» About this task: Restate word for word the lines between the start of the material and the line with "Edit the TAX_RATE row", keeping both of those ends and none of the pictures.

» Provided records:
·····

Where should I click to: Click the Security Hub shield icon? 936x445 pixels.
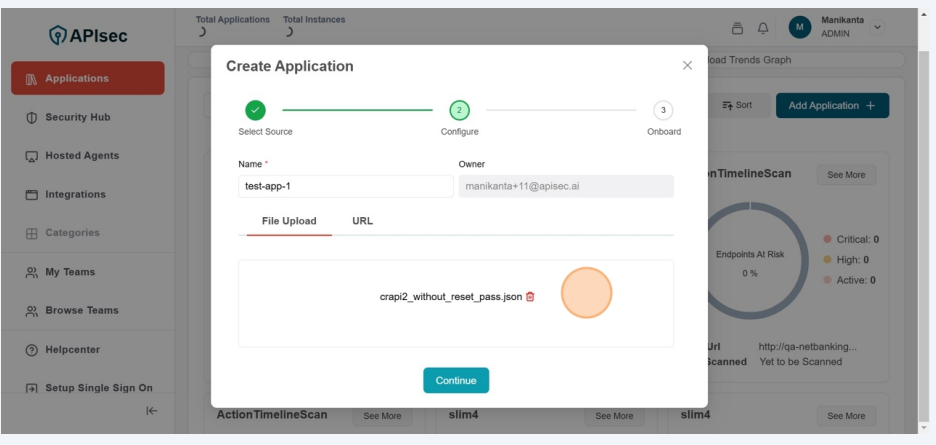(x=31, y=117)
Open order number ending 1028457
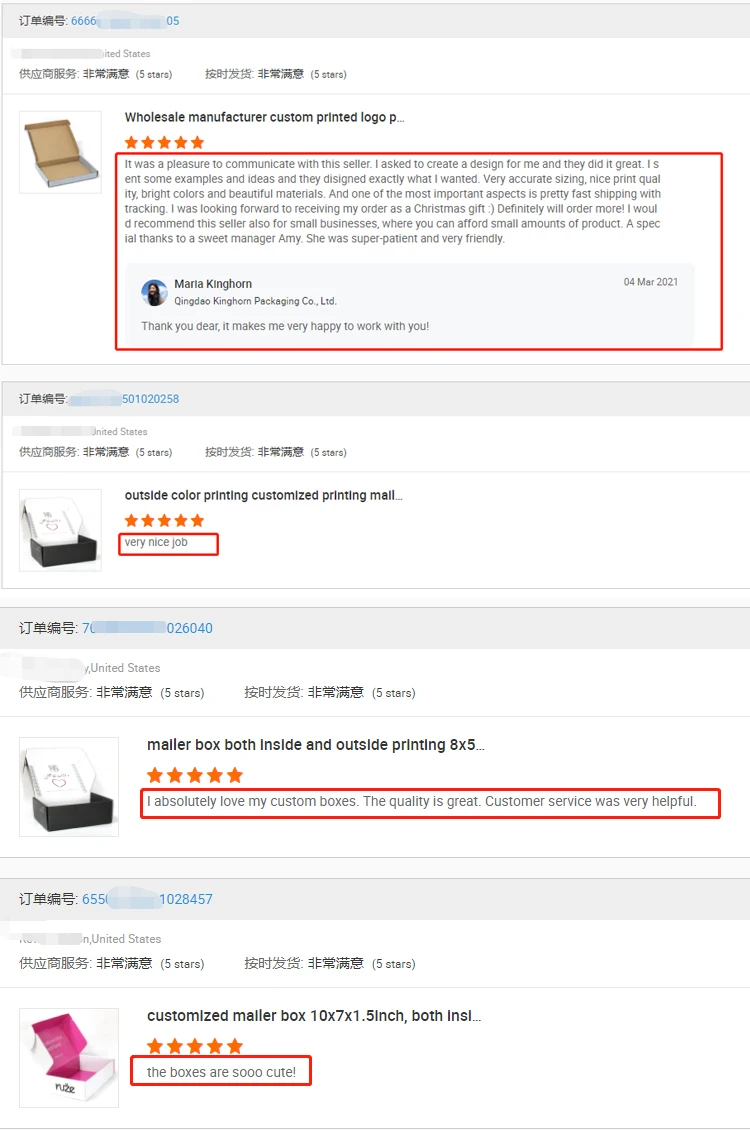Viewport: 750px width, 1130px height. coord(147,899)
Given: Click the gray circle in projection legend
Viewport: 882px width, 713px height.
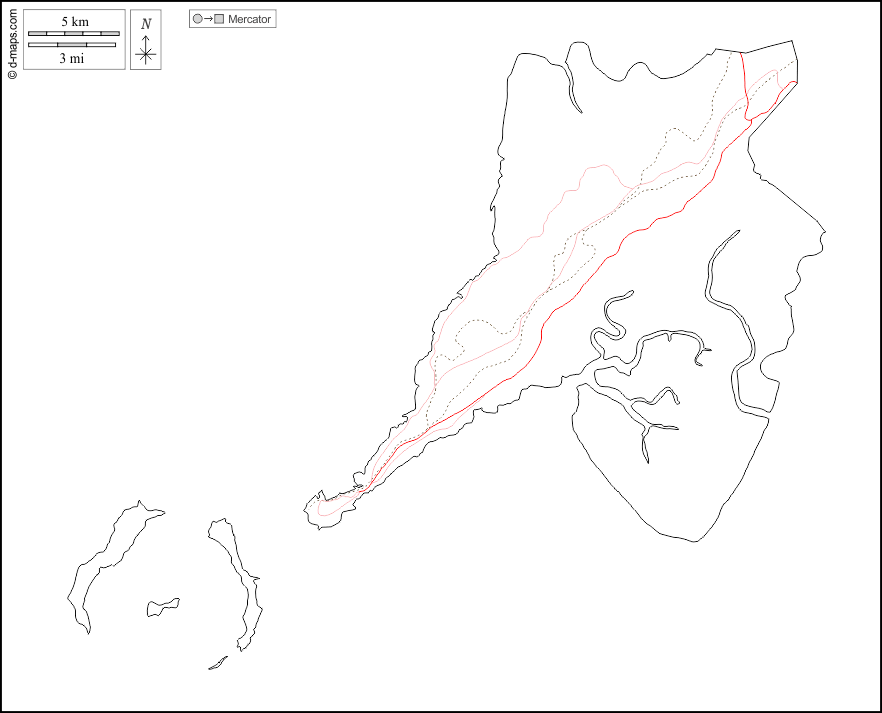Looking at the screenshot, I should pyautogui.click(x=197, y=19).
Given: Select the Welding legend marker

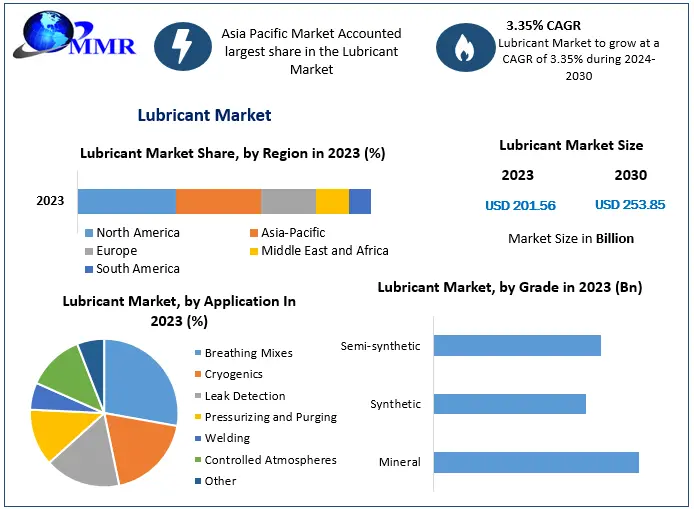Looking at the screenshot, I should (x=198, y=438).
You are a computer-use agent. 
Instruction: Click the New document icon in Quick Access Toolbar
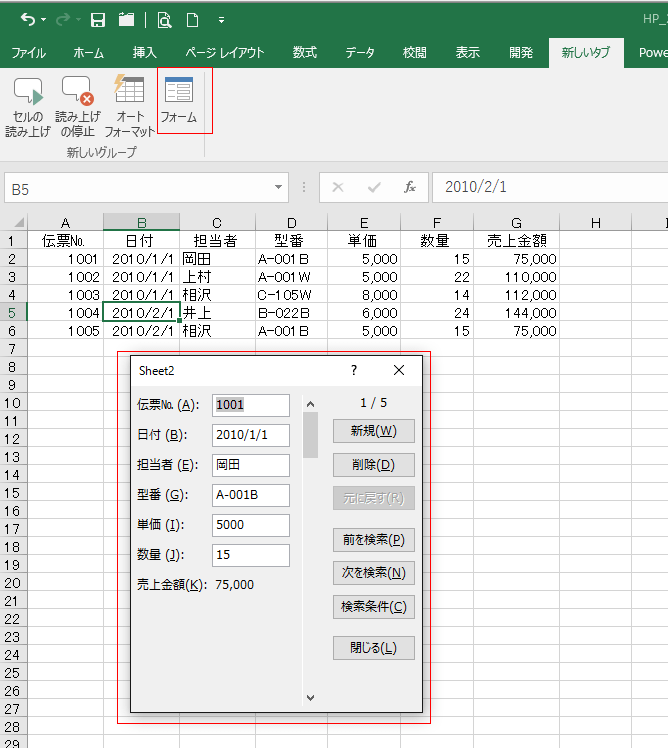pyautogui.click(x=191, y=20)
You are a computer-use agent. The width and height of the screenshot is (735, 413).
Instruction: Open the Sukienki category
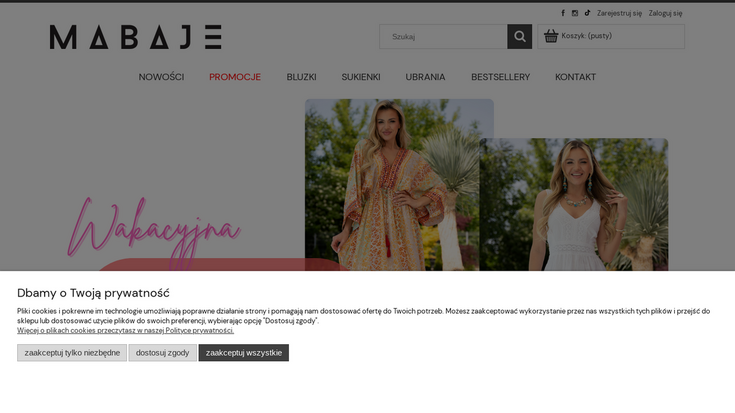(361, 77)
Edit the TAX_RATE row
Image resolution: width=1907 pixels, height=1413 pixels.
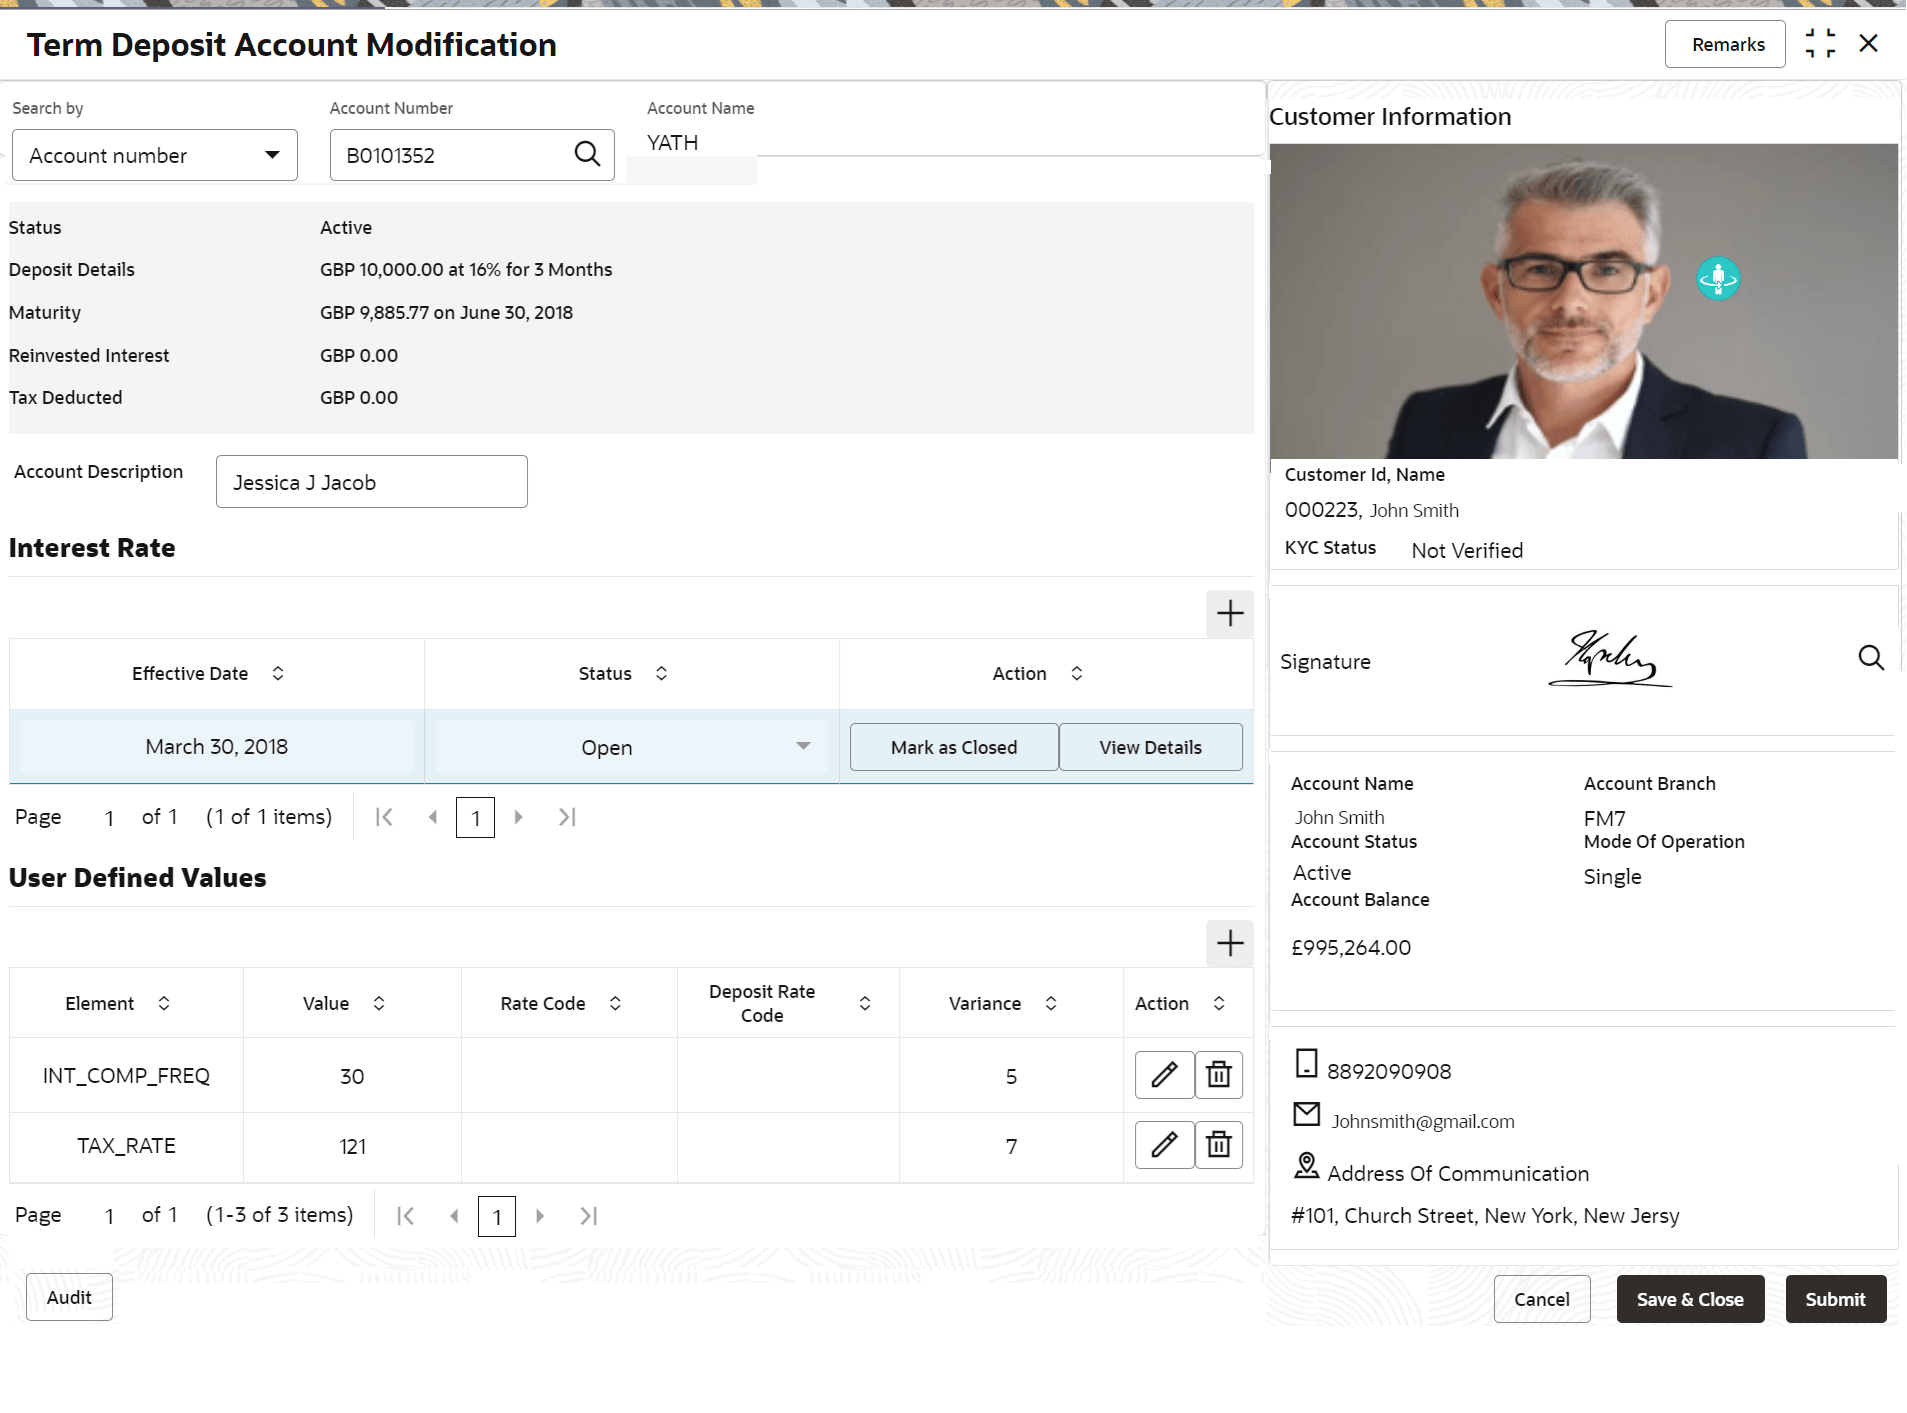(x=1164, y=1145)
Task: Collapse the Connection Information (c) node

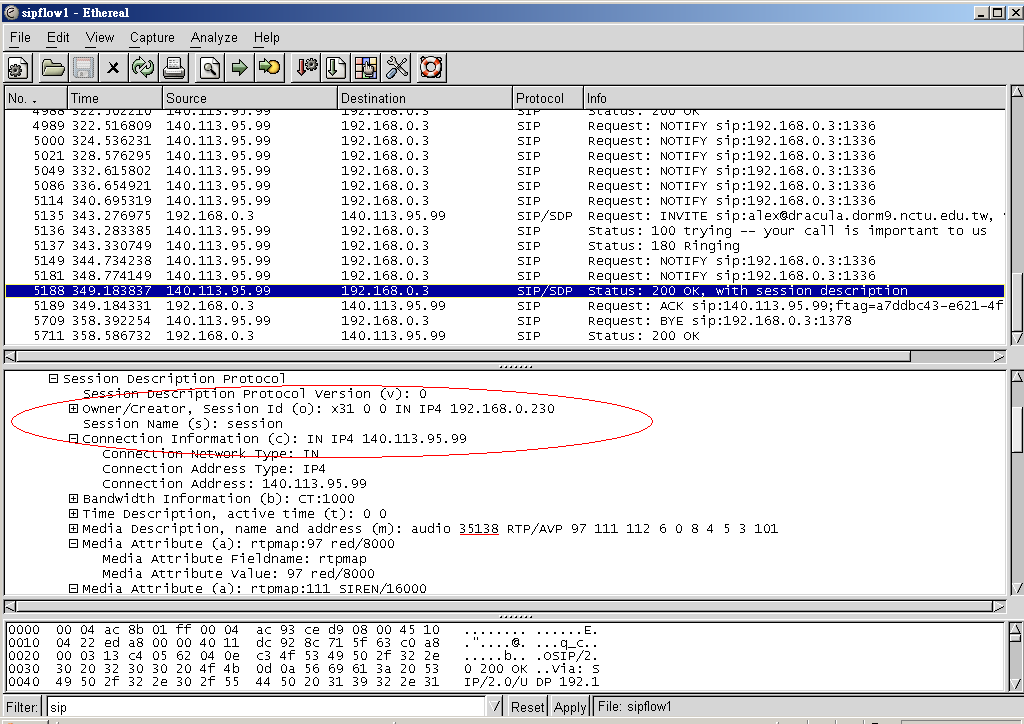Action: tap(74, 439)
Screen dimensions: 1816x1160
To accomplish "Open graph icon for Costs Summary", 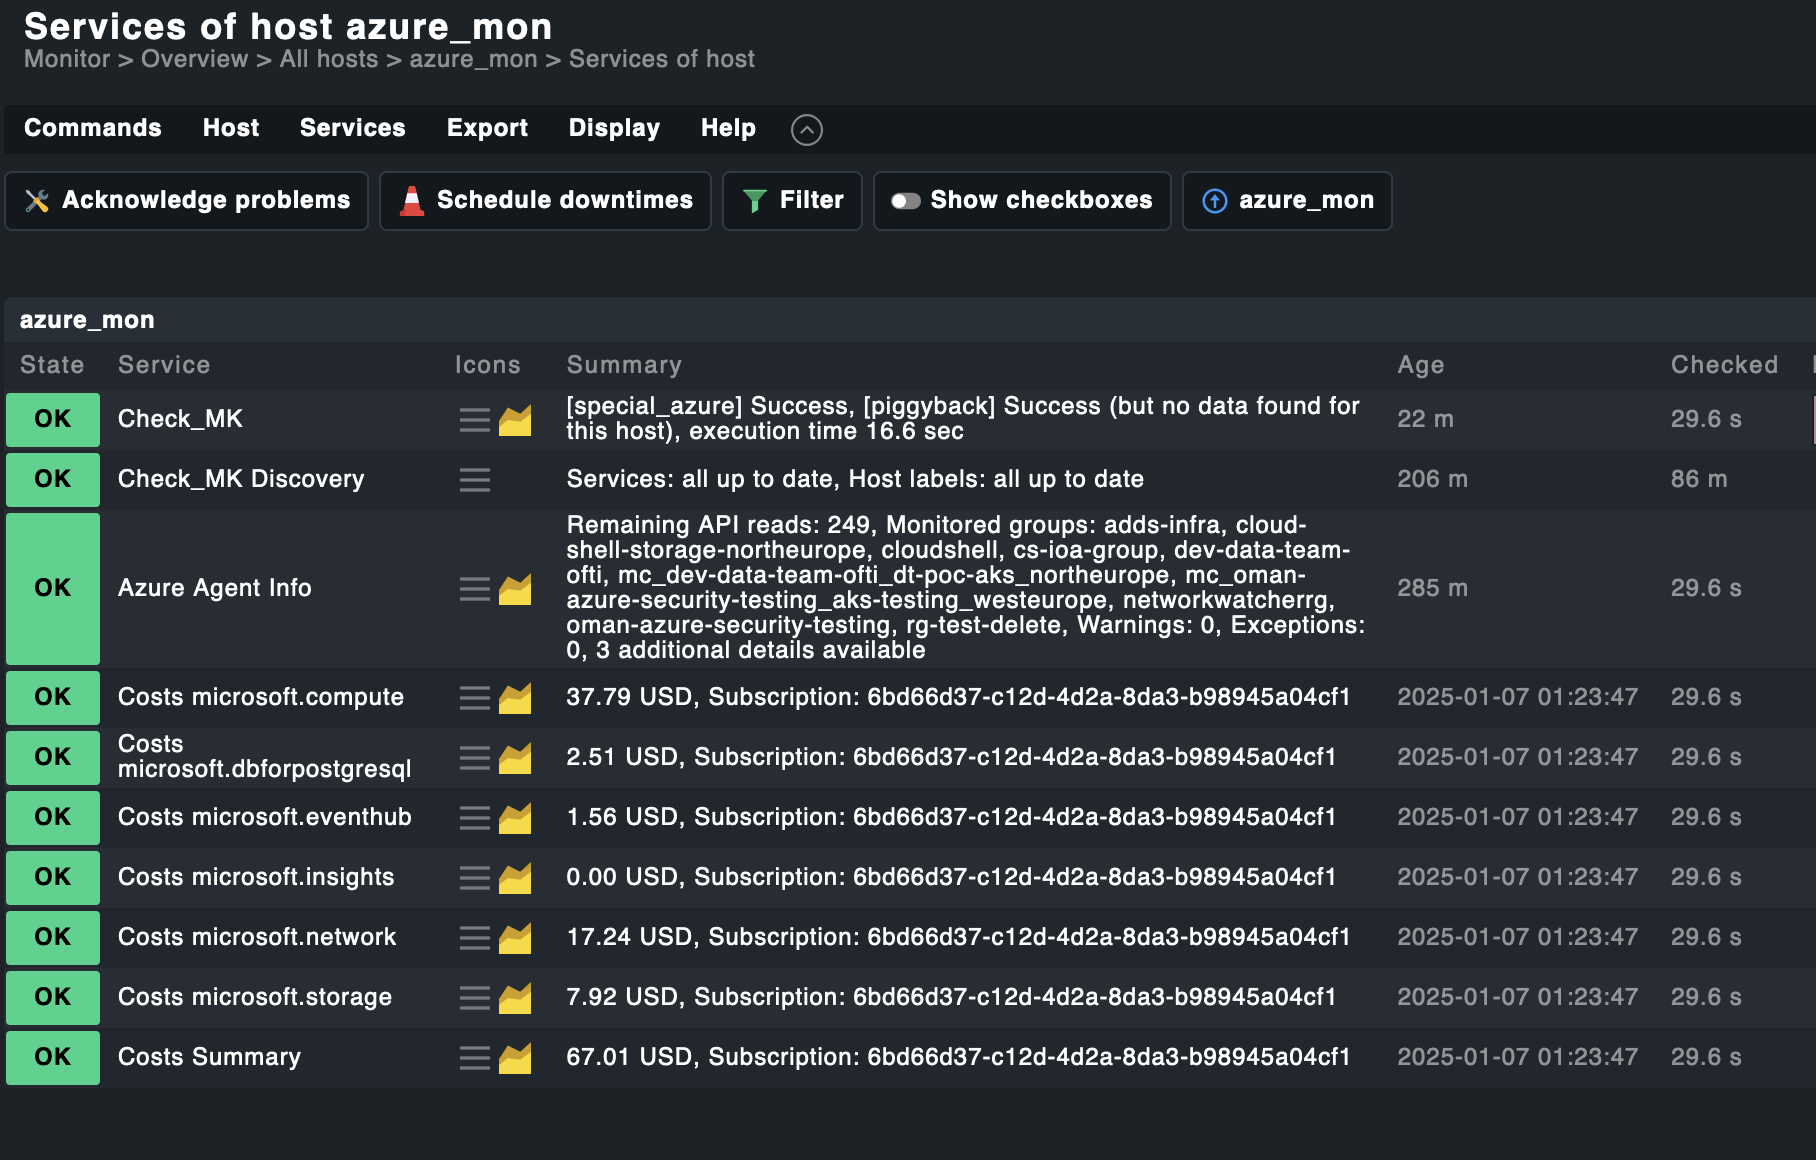I will point(515,1058).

·····

» Response area:
Where should I click to: Click the Security Hub shield icon? 936x445 pixels.
(x=31, y=117)
Open order number ending 1028457
Viewport: 750px width, 1130px height. coord(147,899)
Given: Click the gray circle in projection legend
Viewport: 882px width, 713px height.
Looking at the screenshot, I should pyautogui.click(x=197, y=19).
Given: Select the Welding legend marker

Looking at the screenshot, I should (x=198, y=438).
You are a computer-use agent. 
Instruction: Click the New document icon in Quick Access Toolbar
pyautogui.click(x=191, y=20)
You are a computer-use agent. The width and height of the screenshot is (735, 413).
Instruction: Open the Sukienki category
(361, 77)
Edit the TAX_RATE row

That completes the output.